- [PROBLEM REQUIREMENTS]: Convert the items below into a Markdown table with the columns "Row" and "Content": number each row and put one line per row, skipping blank lines. Leave the pictures out.

- [DATASET ROWS]:
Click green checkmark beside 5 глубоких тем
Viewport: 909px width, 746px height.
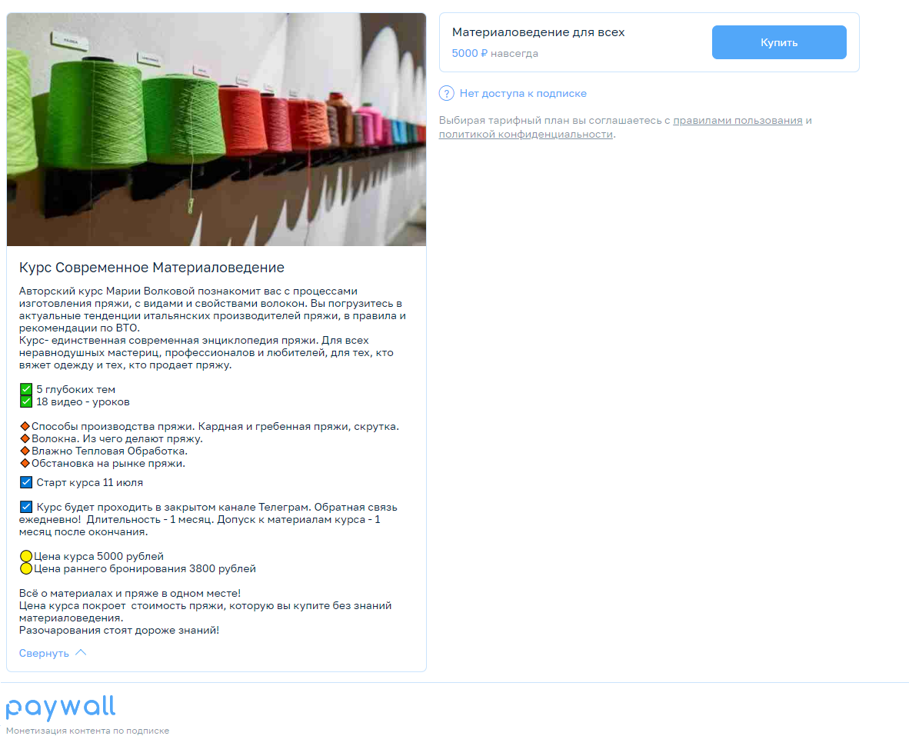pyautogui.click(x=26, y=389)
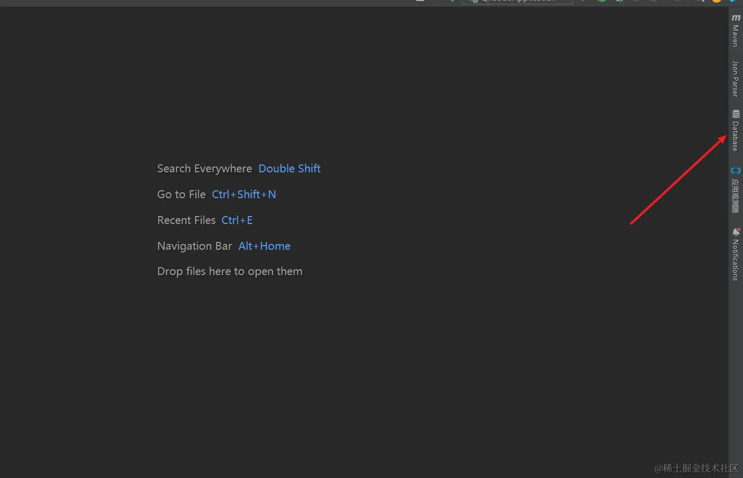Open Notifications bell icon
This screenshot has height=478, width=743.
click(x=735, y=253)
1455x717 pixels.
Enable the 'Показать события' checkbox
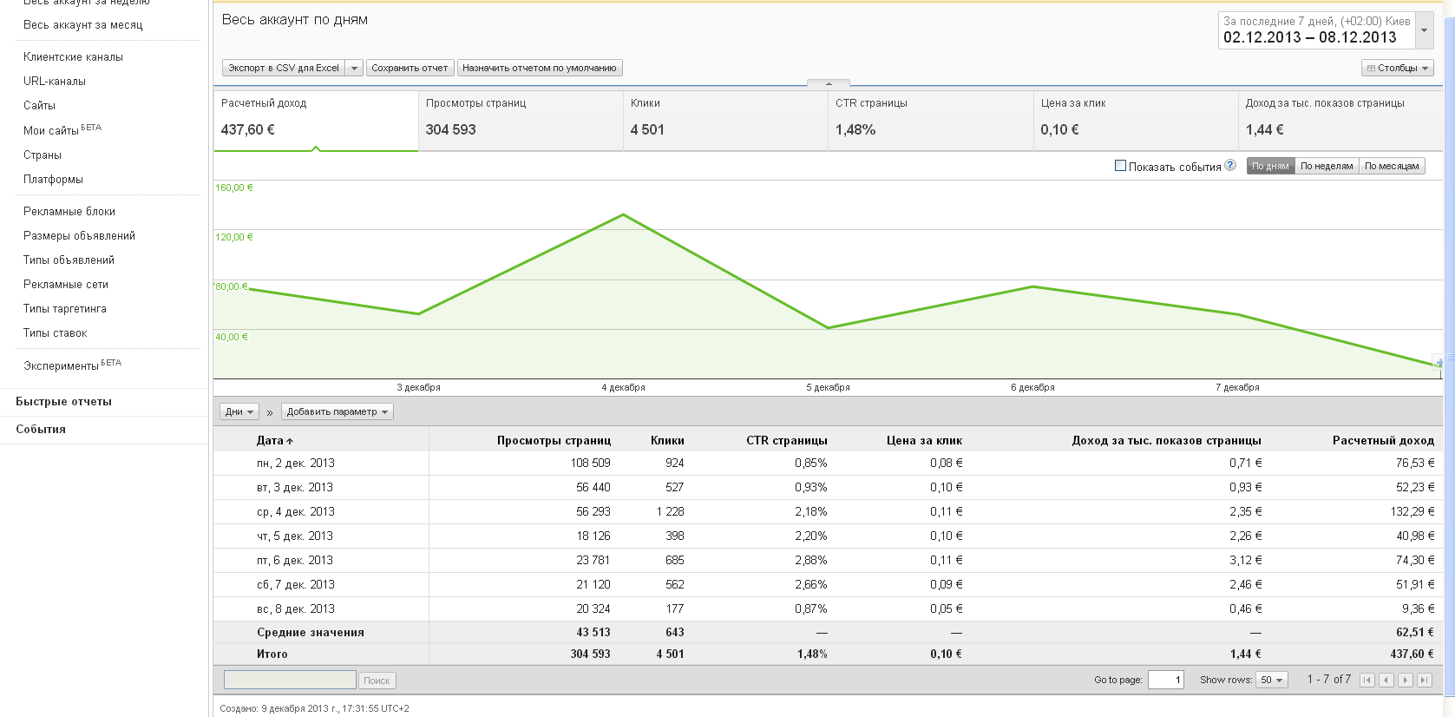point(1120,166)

- [TASK SOLUTION]:
| Row | Content |
|---|---|
| 1 | Click green checkmark beside 5 глубоких тем |
| 2 | Viewport: 909px width, 746px height. |
| 3 | pyautogui.click(x=26, y=389) |
| 4 | Open Notifications bell icon |
| 5 | This screenshot has height=478, width=743. |
| 6 | click(x=735, y=253) |
| 7 | 1455x717 pixels. |
| 8 | Enable the 'Показать события' checkbox |
| 9 | point(1120,166) |